The terms we're supposed to use in healthcare are changing rapidly, but are they becoming too politically correct? It seems that in our passion to get it right, we may be getting lost in a semantic frenzy.
I was scolded last week by San Francisco surgeon Verna Gibbs for using a two-word phrase. I quoted her as saying providers need to find better ways to assure they don't leave surgical sponges in 'our patients.' That possessive construct should be stricken from the healthcare vernacular, she said.
Why? I asked, unnerved.
"Because we don't own people," the former co-chair of the UCSF Medical Center Patient Safety Committee replied.
Gibbs elaborated in an e-mail:
"Residents and medical students have been taught for generations that they have to think of the patient 'as theirs' and 'own' them. Vestiges of paternalism and slavery anyone?
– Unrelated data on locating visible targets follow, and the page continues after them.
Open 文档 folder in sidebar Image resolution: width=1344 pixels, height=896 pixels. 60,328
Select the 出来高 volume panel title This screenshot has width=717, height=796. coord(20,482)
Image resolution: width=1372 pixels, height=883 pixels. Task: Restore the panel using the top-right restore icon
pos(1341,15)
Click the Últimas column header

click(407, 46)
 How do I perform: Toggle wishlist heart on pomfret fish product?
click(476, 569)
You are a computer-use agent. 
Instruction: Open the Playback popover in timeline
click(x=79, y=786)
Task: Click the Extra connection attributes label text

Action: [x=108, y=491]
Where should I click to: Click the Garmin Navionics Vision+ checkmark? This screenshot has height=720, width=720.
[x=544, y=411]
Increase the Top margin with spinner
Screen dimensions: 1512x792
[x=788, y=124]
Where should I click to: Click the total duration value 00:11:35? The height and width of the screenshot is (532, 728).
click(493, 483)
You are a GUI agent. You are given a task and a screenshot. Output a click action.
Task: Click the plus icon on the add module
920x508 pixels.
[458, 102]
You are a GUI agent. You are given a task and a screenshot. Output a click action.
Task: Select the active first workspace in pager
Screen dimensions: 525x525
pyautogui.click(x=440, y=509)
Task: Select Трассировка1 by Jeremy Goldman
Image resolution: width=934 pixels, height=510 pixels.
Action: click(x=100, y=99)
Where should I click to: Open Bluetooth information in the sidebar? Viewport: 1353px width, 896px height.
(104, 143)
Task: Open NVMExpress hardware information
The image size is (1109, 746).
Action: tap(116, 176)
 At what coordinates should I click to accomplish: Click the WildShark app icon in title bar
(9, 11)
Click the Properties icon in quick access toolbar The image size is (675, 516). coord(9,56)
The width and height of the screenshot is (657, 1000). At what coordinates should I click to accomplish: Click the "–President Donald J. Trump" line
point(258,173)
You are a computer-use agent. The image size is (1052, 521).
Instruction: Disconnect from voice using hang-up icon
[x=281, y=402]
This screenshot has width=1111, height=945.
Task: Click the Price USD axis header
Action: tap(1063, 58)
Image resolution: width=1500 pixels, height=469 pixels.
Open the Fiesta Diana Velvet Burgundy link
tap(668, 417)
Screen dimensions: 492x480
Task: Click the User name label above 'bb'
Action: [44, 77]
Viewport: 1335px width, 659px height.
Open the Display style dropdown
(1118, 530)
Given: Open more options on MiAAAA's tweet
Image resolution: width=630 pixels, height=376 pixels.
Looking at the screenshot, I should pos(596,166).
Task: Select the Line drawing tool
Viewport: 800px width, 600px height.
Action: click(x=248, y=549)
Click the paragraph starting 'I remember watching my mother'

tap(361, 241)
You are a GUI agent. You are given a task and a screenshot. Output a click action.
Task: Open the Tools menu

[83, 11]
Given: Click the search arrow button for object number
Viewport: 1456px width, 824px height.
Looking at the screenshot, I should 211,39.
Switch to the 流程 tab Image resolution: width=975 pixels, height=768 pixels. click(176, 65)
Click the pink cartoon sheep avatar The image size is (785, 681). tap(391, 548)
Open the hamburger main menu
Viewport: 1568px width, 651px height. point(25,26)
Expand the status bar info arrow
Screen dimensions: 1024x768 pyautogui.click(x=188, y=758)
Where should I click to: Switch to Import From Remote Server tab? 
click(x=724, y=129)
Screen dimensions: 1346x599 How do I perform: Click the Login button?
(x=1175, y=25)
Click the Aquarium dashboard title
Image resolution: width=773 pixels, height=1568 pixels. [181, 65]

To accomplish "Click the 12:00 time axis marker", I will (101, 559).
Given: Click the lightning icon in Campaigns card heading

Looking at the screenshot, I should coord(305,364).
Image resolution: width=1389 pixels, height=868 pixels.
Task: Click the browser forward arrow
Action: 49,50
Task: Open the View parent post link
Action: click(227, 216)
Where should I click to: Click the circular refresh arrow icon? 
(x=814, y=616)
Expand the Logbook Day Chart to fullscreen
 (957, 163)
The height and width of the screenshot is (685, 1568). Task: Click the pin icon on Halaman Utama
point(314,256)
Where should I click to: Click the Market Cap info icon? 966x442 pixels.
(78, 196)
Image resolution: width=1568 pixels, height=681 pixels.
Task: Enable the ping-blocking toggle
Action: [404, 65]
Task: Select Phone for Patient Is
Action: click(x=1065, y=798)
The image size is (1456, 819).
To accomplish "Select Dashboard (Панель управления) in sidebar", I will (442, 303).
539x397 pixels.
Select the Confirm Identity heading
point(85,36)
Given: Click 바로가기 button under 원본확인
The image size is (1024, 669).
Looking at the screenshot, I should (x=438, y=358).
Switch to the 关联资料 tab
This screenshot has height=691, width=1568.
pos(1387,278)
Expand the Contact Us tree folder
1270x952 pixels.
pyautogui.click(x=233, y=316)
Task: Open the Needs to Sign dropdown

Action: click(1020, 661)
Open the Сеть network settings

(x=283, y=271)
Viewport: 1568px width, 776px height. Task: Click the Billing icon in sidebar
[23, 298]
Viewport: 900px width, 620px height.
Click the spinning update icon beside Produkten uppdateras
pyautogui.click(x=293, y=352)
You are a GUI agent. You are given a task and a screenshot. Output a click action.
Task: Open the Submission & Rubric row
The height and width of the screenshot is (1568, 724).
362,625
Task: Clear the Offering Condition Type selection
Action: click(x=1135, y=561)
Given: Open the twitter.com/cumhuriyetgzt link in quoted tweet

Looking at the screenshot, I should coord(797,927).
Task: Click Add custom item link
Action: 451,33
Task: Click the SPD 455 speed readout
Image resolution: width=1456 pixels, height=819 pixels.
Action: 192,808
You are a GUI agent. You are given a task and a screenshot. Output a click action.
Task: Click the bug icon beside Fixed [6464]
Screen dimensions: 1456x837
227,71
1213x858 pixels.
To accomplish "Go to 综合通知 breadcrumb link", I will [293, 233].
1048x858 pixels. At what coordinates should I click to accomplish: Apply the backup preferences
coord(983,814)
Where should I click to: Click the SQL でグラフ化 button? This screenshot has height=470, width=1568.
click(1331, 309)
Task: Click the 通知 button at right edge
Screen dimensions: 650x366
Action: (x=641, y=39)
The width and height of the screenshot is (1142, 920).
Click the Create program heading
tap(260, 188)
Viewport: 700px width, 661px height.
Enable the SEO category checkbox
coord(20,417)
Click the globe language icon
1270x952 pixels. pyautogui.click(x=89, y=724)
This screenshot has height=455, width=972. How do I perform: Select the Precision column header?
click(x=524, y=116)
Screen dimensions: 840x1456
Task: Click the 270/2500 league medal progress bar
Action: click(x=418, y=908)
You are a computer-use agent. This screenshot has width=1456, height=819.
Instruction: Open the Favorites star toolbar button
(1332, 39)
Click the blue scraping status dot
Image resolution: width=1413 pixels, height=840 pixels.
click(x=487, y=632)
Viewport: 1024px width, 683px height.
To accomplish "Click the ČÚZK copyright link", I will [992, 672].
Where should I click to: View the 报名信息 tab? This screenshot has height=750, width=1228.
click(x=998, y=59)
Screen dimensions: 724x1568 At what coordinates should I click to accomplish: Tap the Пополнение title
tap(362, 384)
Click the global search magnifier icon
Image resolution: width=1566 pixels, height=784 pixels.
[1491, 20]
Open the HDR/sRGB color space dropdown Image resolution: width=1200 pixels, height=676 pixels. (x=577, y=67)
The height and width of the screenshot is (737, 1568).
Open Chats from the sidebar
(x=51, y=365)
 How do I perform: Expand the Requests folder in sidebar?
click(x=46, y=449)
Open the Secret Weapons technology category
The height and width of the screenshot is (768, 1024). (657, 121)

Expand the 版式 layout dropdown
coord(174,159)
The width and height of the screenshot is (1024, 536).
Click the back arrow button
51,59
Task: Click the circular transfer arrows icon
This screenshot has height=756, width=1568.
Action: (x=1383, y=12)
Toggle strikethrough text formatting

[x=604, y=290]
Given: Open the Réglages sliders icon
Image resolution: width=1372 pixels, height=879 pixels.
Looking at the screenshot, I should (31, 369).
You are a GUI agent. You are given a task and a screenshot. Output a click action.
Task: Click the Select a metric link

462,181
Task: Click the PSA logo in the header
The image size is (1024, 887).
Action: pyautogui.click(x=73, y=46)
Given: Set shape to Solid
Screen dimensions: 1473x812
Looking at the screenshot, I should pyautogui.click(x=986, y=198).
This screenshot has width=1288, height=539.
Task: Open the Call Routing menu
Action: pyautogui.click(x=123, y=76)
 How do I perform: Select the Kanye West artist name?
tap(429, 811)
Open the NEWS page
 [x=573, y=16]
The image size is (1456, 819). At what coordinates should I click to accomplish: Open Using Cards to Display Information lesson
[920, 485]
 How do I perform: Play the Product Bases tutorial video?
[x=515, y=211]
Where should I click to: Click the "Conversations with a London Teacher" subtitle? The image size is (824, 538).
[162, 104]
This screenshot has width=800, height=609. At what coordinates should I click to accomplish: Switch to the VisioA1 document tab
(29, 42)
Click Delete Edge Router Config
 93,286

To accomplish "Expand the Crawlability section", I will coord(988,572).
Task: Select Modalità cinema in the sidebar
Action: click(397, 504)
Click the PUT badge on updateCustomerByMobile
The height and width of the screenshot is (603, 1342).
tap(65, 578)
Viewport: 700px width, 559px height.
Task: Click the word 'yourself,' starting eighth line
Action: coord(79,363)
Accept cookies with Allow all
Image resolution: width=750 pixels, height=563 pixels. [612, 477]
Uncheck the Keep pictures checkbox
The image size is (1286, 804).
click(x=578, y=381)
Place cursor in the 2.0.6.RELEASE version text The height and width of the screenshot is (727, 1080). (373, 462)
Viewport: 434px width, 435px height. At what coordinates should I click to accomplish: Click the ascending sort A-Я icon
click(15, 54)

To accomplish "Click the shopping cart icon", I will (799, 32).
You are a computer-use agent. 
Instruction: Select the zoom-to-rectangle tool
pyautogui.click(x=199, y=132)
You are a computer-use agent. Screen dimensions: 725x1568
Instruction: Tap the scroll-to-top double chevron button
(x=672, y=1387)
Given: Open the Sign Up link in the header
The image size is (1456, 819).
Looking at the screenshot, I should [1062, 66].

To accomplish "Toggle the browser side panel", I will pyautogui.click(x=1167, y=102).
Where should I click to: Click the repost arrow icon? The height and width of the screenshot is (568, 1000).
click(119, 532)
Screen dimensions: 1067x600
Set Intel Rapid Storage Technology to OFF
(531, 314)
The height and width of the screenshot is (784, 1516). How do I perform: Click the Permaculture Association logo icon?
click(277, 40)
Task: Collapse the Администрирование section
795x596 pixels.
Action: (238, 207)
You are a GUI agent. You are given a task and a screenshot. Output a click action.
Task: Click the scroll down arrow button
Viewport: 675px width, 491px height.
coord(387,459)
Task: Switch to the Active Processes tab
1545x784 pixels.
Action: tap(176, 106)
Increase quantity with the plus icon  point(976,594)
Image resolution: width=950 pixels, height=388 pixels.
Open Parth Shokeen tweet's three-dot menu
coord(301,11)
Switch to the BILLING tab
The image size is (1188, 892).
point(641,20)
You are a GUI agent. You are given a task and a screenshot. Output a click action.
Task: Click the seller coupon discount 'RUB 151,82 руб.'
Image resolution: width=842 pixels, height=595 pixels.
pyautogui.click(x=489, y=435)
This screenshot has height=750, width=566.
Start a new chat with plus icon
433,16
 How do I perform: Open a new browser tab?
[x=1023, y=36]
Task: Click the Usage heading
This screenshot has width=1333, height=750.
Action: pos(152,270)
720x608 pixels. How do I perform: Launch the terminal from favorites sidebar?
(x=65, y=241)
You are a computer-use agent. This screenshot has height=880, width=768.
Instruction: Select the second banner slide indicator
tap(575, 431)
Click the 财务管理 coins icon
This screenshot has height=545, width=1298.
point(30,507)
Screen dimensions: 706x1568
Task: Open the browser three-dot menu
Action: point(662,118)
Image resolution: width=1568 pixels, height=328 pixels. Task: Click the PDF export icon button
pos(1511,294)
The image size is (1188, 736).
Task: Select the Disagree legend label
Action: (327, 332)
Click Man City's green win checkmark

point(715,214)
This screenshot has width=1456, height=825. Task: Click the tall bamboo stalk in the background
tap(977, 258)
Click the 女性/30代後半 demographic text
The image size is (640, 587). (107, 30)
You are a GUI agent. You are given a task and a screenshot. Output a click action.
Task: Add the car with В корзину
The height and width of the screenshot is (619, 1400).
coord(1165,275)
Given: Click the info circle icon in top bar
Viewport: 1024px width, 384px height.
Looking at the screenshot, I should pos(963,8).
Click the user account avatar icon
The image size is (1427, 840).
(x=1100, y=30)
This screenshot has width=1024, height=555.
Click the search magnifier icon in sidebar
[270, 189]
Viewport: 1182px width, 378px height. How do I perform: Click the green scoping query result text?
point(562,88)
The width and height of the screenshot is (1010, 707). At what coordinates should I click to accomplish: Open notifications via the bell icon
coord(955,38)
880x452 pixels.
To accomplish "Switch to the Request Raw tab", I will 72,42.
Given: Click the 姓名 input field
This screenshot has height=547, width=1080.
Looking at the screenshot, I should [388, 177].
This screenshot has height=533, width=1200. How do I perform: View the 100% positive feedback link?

Is it right to even think that we can ever 'own' another human being?" She added that "these possessive constructs" make "it difficult for much needed team-based, multi-specialty complex care to proceed because of communication hurdles, as in 'What do you think you're doing to my patient?!' "
The reprimand was off-putting, but it got me thinking how the Affordable Care Act's penalties and incentives, talk of medical homes and accountability have set the stage for a linguistic battleground. We're starting to argue about individual words, but perhaps forgetting what the fight is about.
In his blog last week, New York Times' columnist Paul Krugman tossed a well-phrased grenade at the misguided trend to call people seeking care 'consumers' instead of what they are, 'patients,' and give them vouchers assuming they know exactly what they'd be buying.